Many top academics and professors serve on US healthcare company boards, reveals research

September 29, 2015

Nearly 1 in 10 healthcare company board positions are held by top academics from many of the most renowned medical and research institutions in the United States, finds a new study published in The BMJ this week.

These dual obligations pose major individual and institutional conflict of interests that are not addressed by national guidelines, explain the authors.

In total, 279 healthcare company directors were affiliated with 85 non-profit academic institutions. These included 19 of the top 20 National Institute of Health funded medical schools, and all 17 of the US News Honor Roll hospitals

These directors received "considerable" cash compensation totaling $54,995,786. Salaries often approached or surpassed common academic clinical earnings, and on average they each received annual payments of $193,000 as well as significant stock options.

Overall, 73 were chief executive officers, presidents, trustees, provosts, deans, and department chairs; 121 were professors and 85 were trustees.

Unlike consultants or academics who receive industry funding, less attention has been paid to individuals who also serve as directors, who oversee executive officers, set major strategic initiatives and handle major financial decisions. They hold a fiduciary responsibility to the financial success of the company

The US Physician Payments Sunshine Act requires that payments to physicians and academic medical centers by pharmaceutical and medical device companies are reported.
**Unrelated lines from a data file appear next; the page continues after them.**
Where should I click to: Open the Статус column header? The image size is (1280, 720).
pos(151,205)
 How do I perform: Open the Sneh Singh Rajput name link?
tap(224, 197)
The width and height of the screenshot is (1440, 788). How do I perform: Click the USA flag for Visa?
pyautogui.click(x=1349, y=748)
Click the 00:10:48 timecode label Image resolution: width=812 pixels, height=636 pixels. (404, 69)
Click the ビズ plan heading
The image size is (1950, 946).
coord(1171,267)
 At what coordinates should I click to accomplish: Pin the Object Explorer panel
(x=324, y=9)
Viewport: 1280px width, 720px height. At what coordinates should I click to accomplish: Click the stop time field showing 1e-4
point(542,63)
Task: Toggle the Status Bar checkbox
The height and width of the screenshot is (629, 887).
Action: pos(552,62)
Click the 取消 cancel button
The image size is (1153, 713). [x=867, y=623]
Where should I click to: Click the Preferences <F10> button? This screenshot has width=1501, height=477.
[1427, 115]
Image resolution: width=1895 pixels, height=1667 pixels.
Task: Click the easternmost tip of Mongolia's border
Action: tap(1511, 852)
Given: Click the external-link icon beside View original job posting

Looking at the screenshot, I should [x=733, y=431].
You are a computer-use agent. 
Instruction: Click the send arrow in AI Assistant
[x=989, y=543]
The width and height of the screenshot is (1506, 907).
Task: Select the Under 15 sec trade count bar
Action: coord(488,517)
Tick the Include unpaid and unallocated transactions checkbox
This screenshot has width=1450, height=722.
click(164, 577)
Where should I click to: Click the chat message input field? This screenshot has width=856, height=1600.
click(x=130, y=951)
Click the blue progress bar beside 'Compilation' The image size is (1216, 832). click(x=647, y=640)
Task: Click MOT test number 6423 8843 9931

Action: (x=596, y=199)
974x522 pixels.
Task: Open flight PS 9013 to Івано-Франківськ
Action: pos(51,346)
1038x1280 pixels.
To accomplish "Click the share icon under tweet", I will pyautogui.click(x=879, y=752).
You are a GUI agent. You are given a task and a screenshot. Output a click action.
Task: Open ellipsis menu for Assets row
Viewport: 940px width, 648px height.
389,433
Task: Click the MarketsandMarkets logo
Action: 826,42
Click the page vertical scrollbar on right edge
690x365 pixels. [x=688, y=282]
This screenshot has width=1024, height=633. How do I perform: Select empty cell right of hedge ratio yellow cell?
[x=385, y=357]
But the Act does not mandate separate reporting of payments for serving as a company director.

So the team of authors analysed the prevalence, characteristics and compensation of company directors who also held academic positions. They looked at healthcare companies that specialize in pharmaceuticals, biotechnology, medical equipment or healthcare services, and publicly traded on the NASDAQ or New York Stock Exchange in 2013.

They found 442 companies with publicly accessible disclosures on boards of directors, and 41% of these included at least one director with an academic affiliation.

The study is likely to have under reported the full scope of ties between industry directors and academia because large and foreign private companies as well as small start-ups were not included.

Names of directors with academic affiliations are not revealed because the authors want to highlight the topic, rather than focus on individuals.

"There are potential benefits to having greater representation of the non-profit healthcare sector in the corporate board room, and academic institutions may directly benefit from their leaders, professors and trustees developing management skills and forging fundraising or research partnerships," explain the authors.

"However, these same director qualifications and connections can be the source of conflicting interests which have not been fully addressed by professional societies or academic institutions and deserve additional review, regulation, and in some cases, prohibition when conflicts cannot be reconciled," they add.

In a linked editorial, Professor David Rothman from Columbia College of Physicians and Surgeons, USA, says that "no one seeks to demonize industry" because "academy-company cooperation is necessary for medical progress." However, he argues that the compensation sums are "unsettling" and "although it may seem radical, excluding leaders from directorships is the only credible policy."

"Many ways exist for sharing knowledge without joining a board," he says, and encourages academics to "share information with industry as appropriate" but to not "take payment, travel, and the rest." He concludes: "integrity must take precedence over individuals' compensation."